There were two crucial decisions that the referee made against the All Blacks which were plainly wrong, writes Gregor Paul. Photo / Getty
OPINION:
The Wallabies have a chance to make history this week at Eden Park, but it seems they are more focused on trying to revise the events of last week and are determined to have it officially acknowledged that they were denied a famous win in Melbourne by a refereeingbrain explosion.
They need to be careful about going down that road – because having asked World Rugby to investigate, they may not like what the governing body finds once it starts pulling apart Mathieu Raynal's refereeing performance in the first Bledisloe of 2022.
The Wallabies, and seemingly the wider rugby Australian rugby fraternity, are understandably carrying a sense of grievance about Raynal's last-minute decision to penalise Bernard Foley for time-wasting.
It was unprecedented and therefore shocking, and every New Zealander is frankly kidding themselves if they don't think they would be feeling similar outrage if it had been the All Blacks on the receiving end of such a decision.
Foley is one of the game's good guys and the Wallabies, unlike Argentina and South Africa, don't typically find imaginative ways to slow tests down and, no question, it was a hard call by Raynal.
It was genuinely tough on the Wallabies, that having so bravely and brilliantly fought back from 31-13 down to lead 37-34 with just one minute to hold on, they became the first victims of a law hardly anyone realised was in the book.
It's no surprise that in the days since the game, the Wallabies keep coming back to why them and why then, but despite their determination to wallow in victimhood and blame Raynal for their loss, they are trying to make a dangerously selective revisionist version of events.
Raynal may have shocked with his timing, but however tough that call may have been, it was justified by law. It was not only fair, but it was also well communicated both in the build-up and post the decision being made.
If Raynal was having a meltdown, it was the most calm, clear-headed, rational meltdown.
Secondly, the decision didn't of its own accord deny Australia the win. The All Blacks weren't handed a victory by Raynal, but a scrum, an opportunity to have one last play to rescue a game they should have put away 20 minutes earlier.
But the bigger problem for the Wallabies in casting Raynal as the killer of their Bledisloe dream, is that the All Blacks were arguably the bigger victims on the night, as there were two crucial decisions that the referee made which were plainly wrong.
The first was the failure to red card Wallabies lock Darcy Swain for what, once the right camera angle picked it up in all its gory detail, appeared to be a deliberate and highly illegal cleanout on Quinn Tupaea.

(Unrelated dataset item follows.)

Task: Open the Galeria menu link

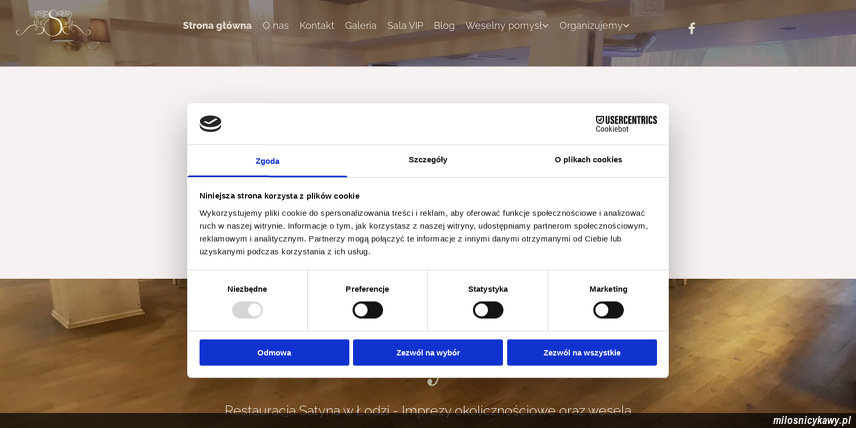Action: pyautogui.click(x=360, y=26)
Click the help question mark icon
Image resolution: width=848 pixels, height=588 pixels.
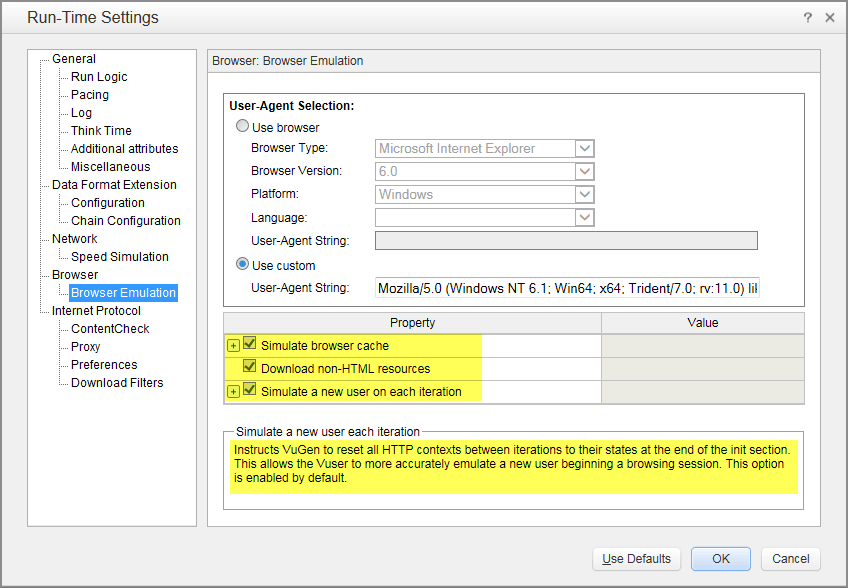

Swain, who will be in front of the judiciary this week, will protest his innocence, but the reaction of All Blacks hooker Samisoni Taukei'aho, who probably had the best view of it and is a supremely calm and level-headed young man, was animated to the point of bordering on incensed.
And the other major failing in Raynal's performance was his inability to control Foley after Wallabies fullback Andrew Kellaway scored the first of his two tries to peg the score back to 31-18 with 20 minutes to go.
Raynal awarded the try, but after he had done so and Foley had set-up to take the conversion, the referee was alerted to a possible forward pass in the build-up.
He told Foley to wait while he walked back to the posts and called for a replay to be shown on the big screen.
As he waited, he turned to Foley and told him again to wait, only for the Wallabies first-five to smack the ball over the posts.
Raynal, should have immediately ruled out the conversion – he probably should have initially taken the ball from the kicker while he reviewed the action – but instead, he temporarily seemed to believe Foley was in charge of the game and abandoned the review to let the try and conversion stand.
Every angle clearly shows the pass Foley made to Kellaway was forward – both his hands and the ball travelled forward – and so if there was a rank injustice in Melbourne, it was felt by the All Blacks who should have had longer playing against 14 men and should have been scrummaging on their own 22 after 60 minutes, still 31-13 ahead.
The Wallabies, in their heightened emotional state, are looking for confirmation that there has been a miscarriage of justice.
And having made their complaint to World Rugby, they will be proven right – except they won't be considered the victims.